Archives

Rob Halford hammering away on well-tempered metal

by Ryan Snyder

Judas Priest’s final world tour comes to Winston-Salem this Sunday. (courtesy photo)

The Old Ones were, the Old Ones are, and the Old Ones shall be. Strange, but not all that surprising, that an aphorism straight from the quill of Lovecraft can so aptly be repurposed from the Elder Gods to the Metal Gods. With screaming twin lead guitars, jackhammer rhythm, songs glorifying reckless badassedness and a four-octave-range frontman clad in more leather than Ron Burgundy’s book collection, Judas Priest have been objects of profane idolatry for nearly four decades. They consecrated metal culture for the post-disco era and the likeness of singer Rob Halford remains synonymous with the menace inherent in the once-misunderstood genre.

Yet, for all the hoopla surrounding the gargantuan final world tour by the Brit pioneers, Halford remains unwavering in his commitment to his craft. He insists the retirement of founding Priest guitarist KK Downing and a lawsuit against his former manager will not impede the band’s output. To man Downing’s vacated spot and infuse youth into Priest, they recruited guitarist Richie Faulkner, who was born only months before the release of British Steel. It’s a statement that the band is by no means finished because, as Halford would put it, there’s still a lot of heavy lifting to be done.

YES! Weekly: Since this isn’t the end of touring for Priest altogether, but what will you do with the time off of the road that you will have?

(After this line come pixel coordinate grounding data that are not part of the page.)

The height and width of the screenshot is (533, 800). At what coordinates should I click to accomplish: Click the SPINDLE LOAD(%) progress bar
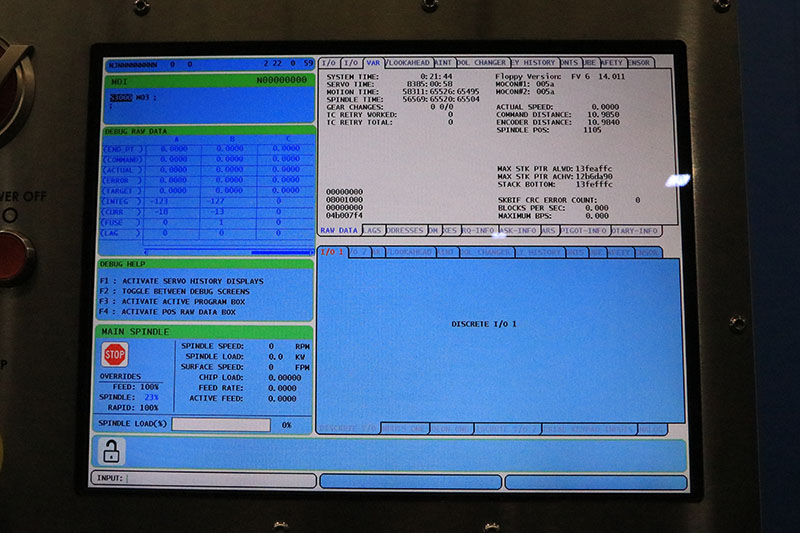point(220,425)
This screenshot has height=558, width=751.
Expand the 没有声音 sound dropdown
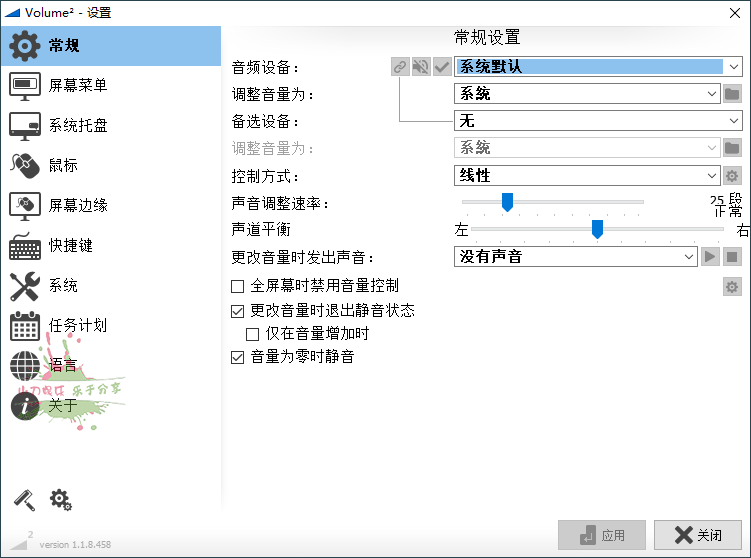tap(688, 257)
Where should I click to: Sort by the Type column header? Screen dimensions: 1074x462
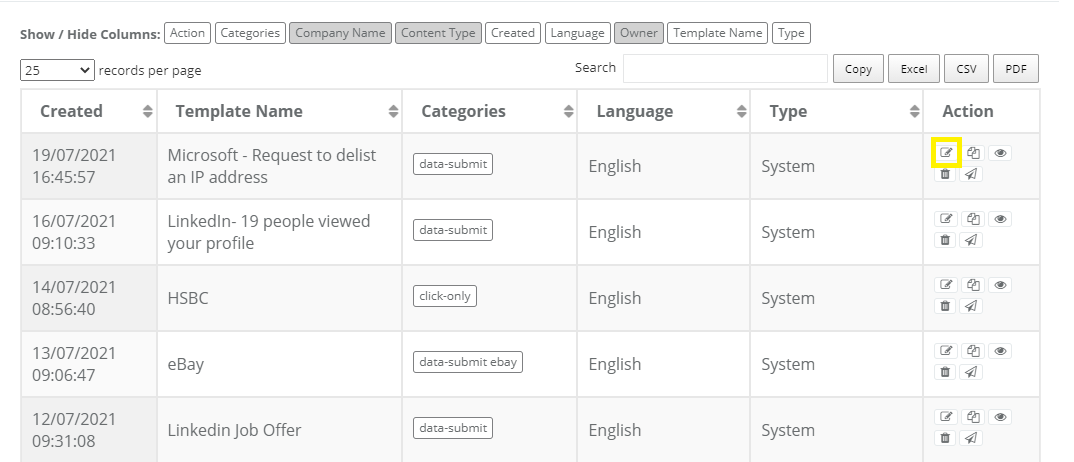point(836,111)
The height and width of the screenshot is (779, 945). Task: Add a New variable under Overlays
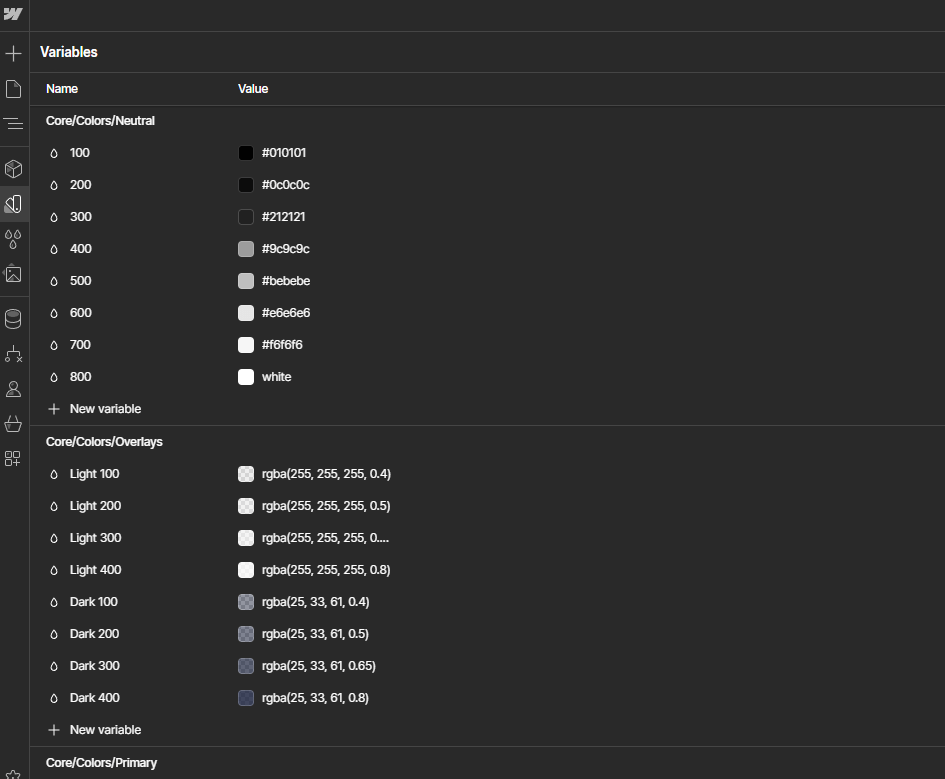(x=94, y=729)
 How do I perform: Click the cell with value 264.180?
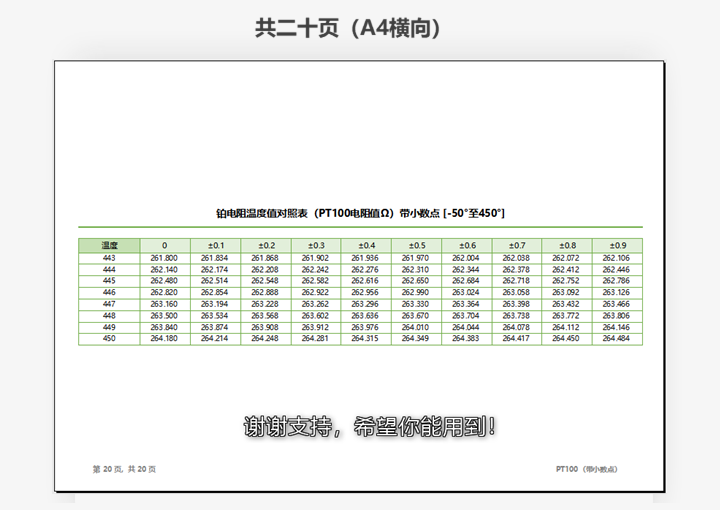tap(164, 339)
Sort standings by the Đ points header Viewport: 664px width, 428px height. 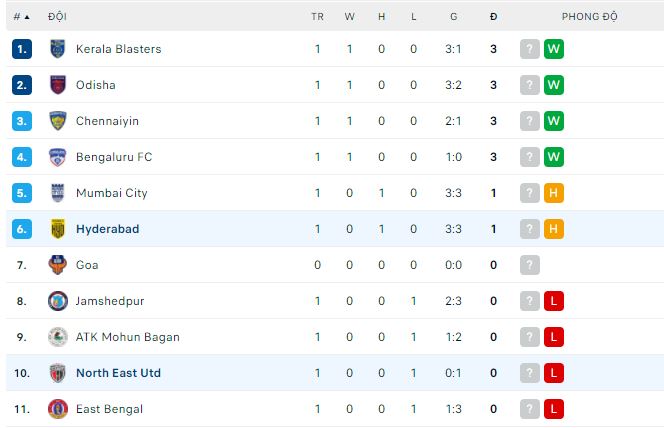[493, 17]
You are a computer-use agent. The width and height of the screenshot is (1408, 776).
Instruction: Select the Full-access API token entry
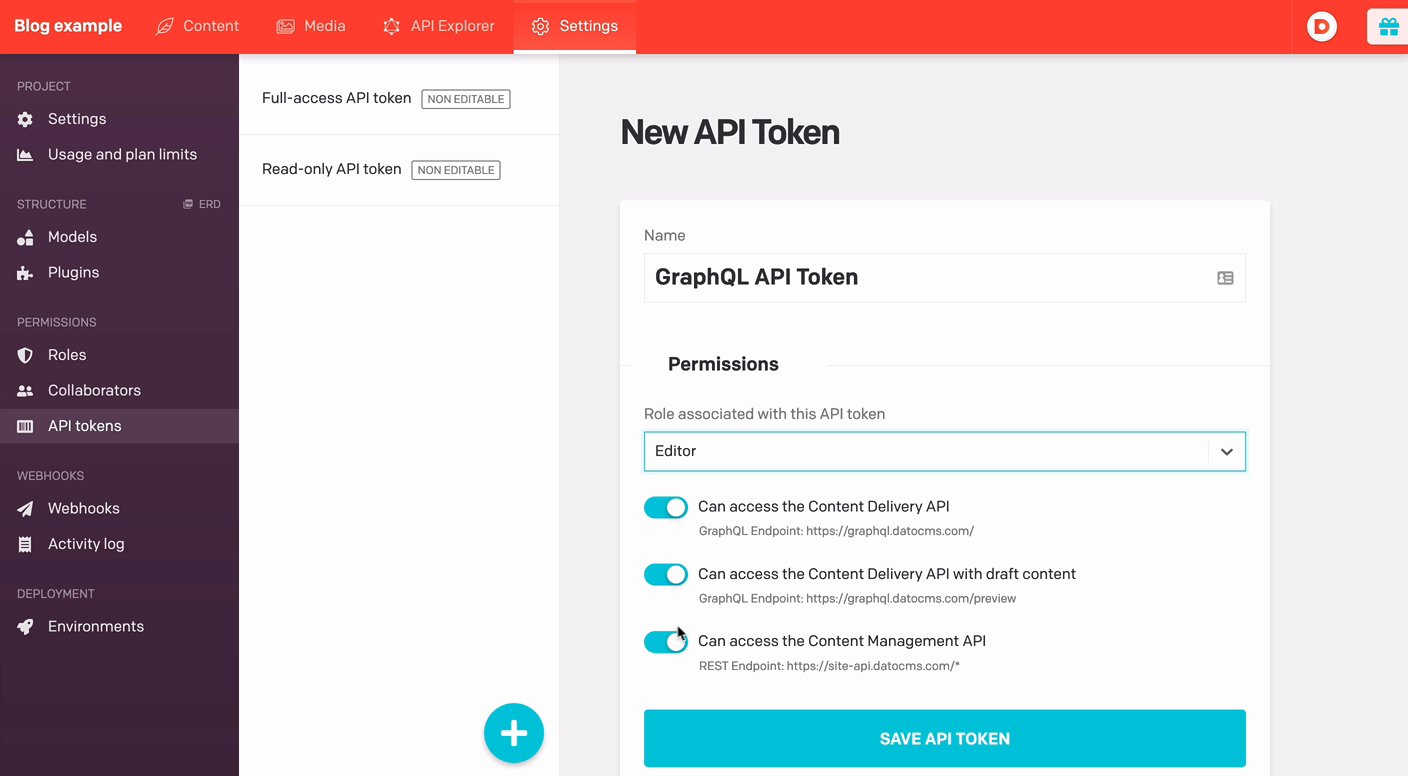(337, 98)
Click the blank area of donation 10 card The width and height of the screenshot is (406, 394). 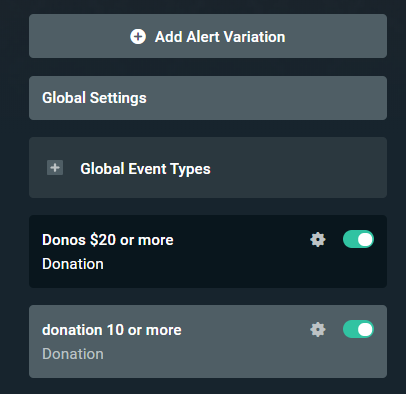click(233, 357)

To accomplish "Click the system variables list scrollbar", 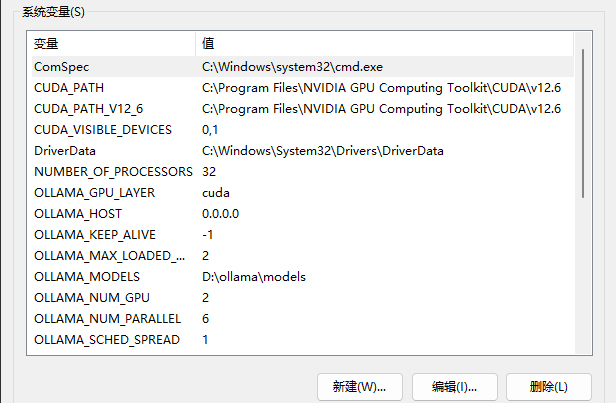I will point(583,123).
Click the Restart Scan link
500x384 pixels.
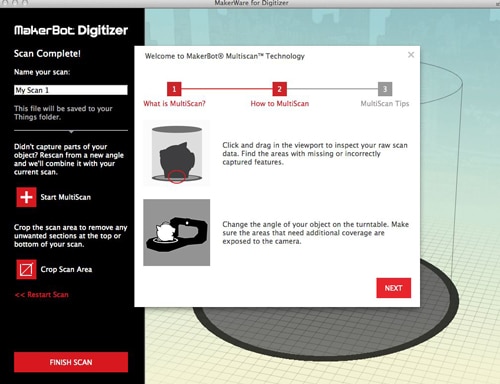[x=42, y=295]
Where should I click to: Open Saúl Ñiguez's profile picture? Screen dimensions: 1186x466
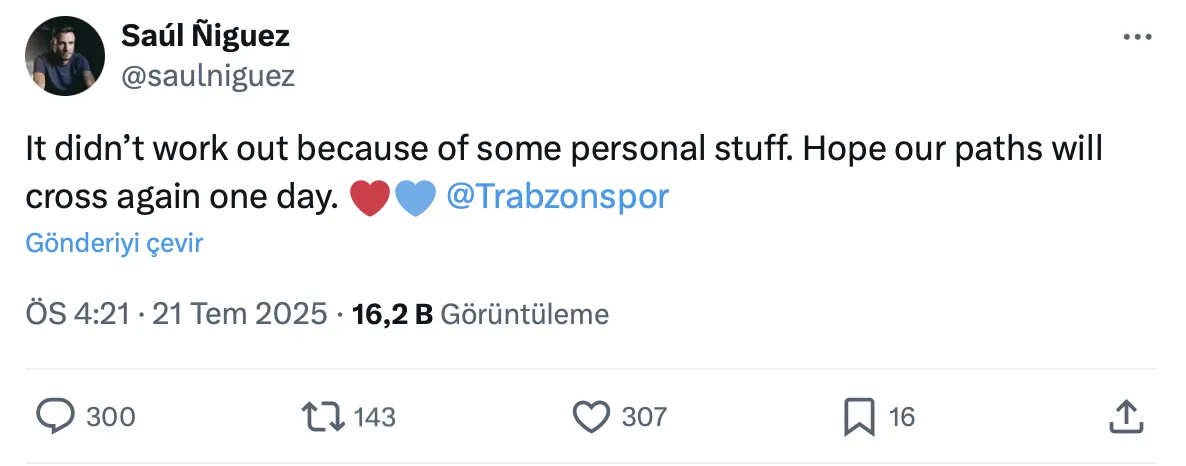(65, 58)
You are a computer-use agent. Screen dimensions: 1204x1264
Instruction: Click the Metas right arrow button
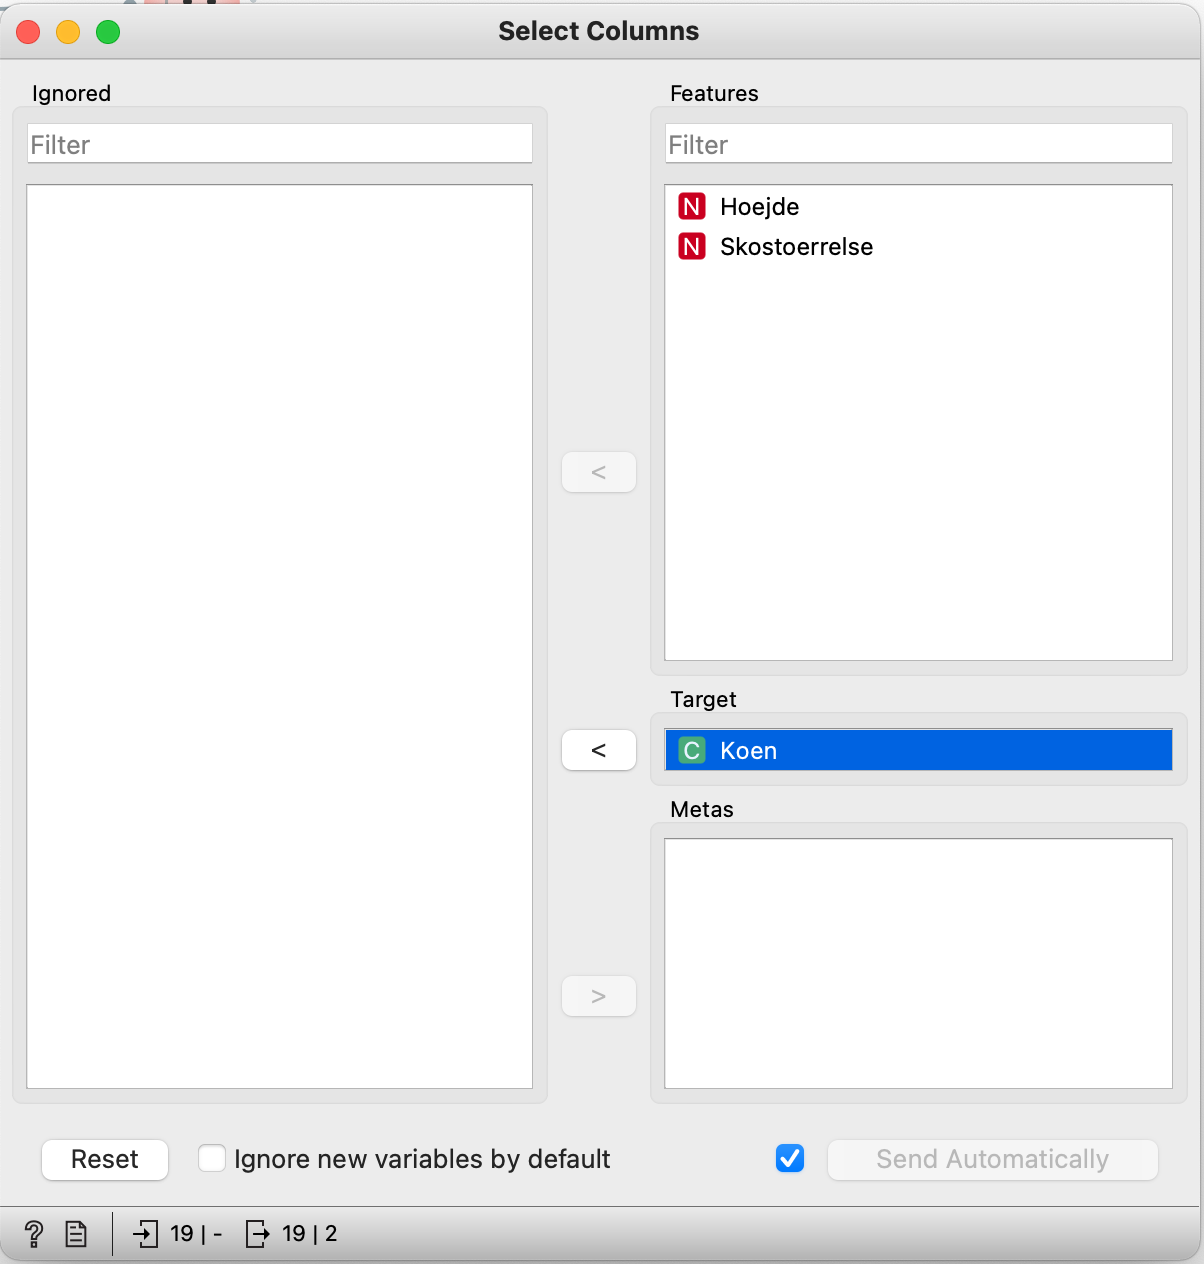coord(598,996)
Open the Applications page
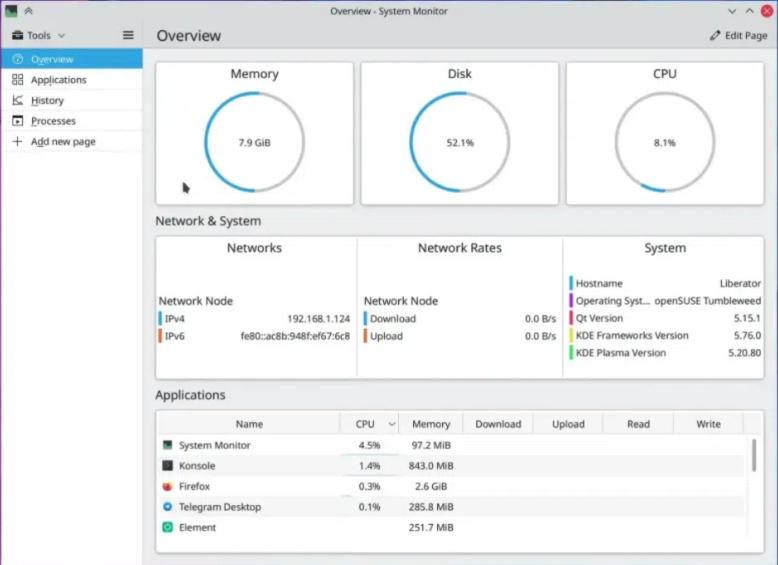This screenshot has height=565, width=778. 58,80
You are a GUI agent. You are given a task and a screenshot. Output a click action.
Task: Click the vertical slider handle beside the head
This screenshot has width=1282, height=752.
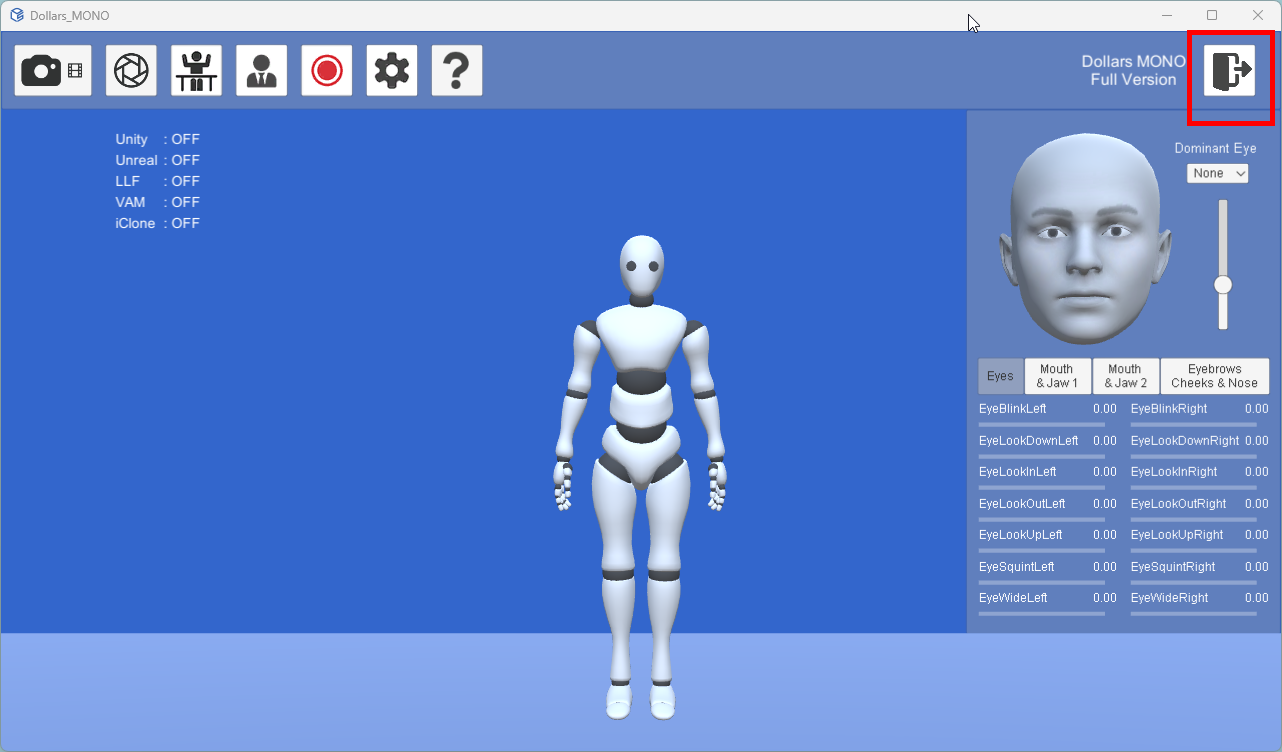tap(1222, 285)
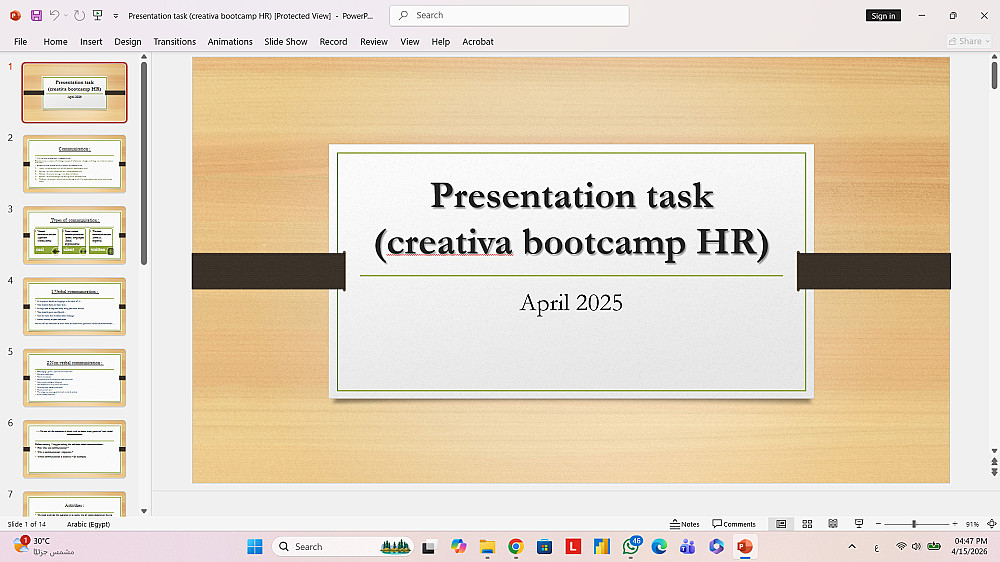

Rob Halford: Knowing us we’ll be slaving away making more metal. That’s just one side of Judas Priest, that we all still get tremendous pleasure out of writing heavy metal music. It’s not only a great source of joy, but it’s still a challenge obviously because you can start the day with nothing and end the day with a piece of metal that will live longer than you will. That’s always exciting to contemplate. So we’re not really slowing down all that much, we’re just doing things on a different timetable. This world tour is the last one, but that doesn’t mean to say that we’ll be in heavy metal rocking chairs for six months of the year.

Y!W: Where do the influences on the new music arrive from? Do you pay attention to new offshoots of metal?

RH: We’ve always acknowledged that it’s very foolish if you’re in a band and you don’t turn your radar on. It’s very easy to kind of get lost in your on world — and that’s a great thing to do — but every generation that we’ve experienced has been very inspirational to Judas Priest.

We listen to all kinds of metal. You keep your eyes and ears open. The trail that we’ve left is very diverse. We’ve been all over the play with our metal, and a lot of that has to do with the fact that we’ve tried to be very aware of what’s going on all around us in the metal world.

Y!W: What about your side projects? Any possibility of reviving 2wo or Fight?

RH: I don’t really know. I never say never, like Justin Bieber. Where the hell did that come from? Shows you how connected I am. You can’t say no. It’s crazy to say know to things like that in life. You just have to accept the possibility and if it works it works. If it doesn’t then it doesn’t.

Y!W: The tour’s setlist hits on every Priest album you were involved with, but were there any songs that you struggled to exclude?

RH: No, I think we pretty much nailed it on this one. I mean, you try and take your fans through as many different emotional twists and turns as you can, and that’s what we’re doing with this particular show. It’s about two hours and 20 minutes, and by the end of it, we’re all very tired. The fans walk away with a heart full of metal, and that’s how it should be.

Y!W: In an ideal world, KK Downing would be finishing the final world tour with the band, but how was it to assimilate Richie Faulkner?

RH: Firstly, he’s a consummate professional musician. He stepped up to the plate and just melted it. He’s just a stellar performer and brought a new dimension to the band. That’s not to say anything bad about KK, because these are the songs that him and myself brought together. But Richie has brought this tremendous energy and we’re excited about where that is going to take us on the new record. We can’t wait to get him in the studio.

Y!W: Will KK’s playing be heard on the new record at all? RH: Of course, we had written the bulk of the material before we ever found Richie and we’ve got such a strong connection there that I think it would be foolish to ignore what Richie can bring. He’s got this portable studio and he’s already shared some of his ideas with us. We’ve always written from the heart, and having said that, we all agree that the next one needs to be a classic British heavy metal album because that’s where we came from. The bulk of what we have now is very, very strong stuff in that regard.

Judas Priest’s Epitaph tour comes to the LJVM with Black Label Society and Thin Lizzy on Sunday.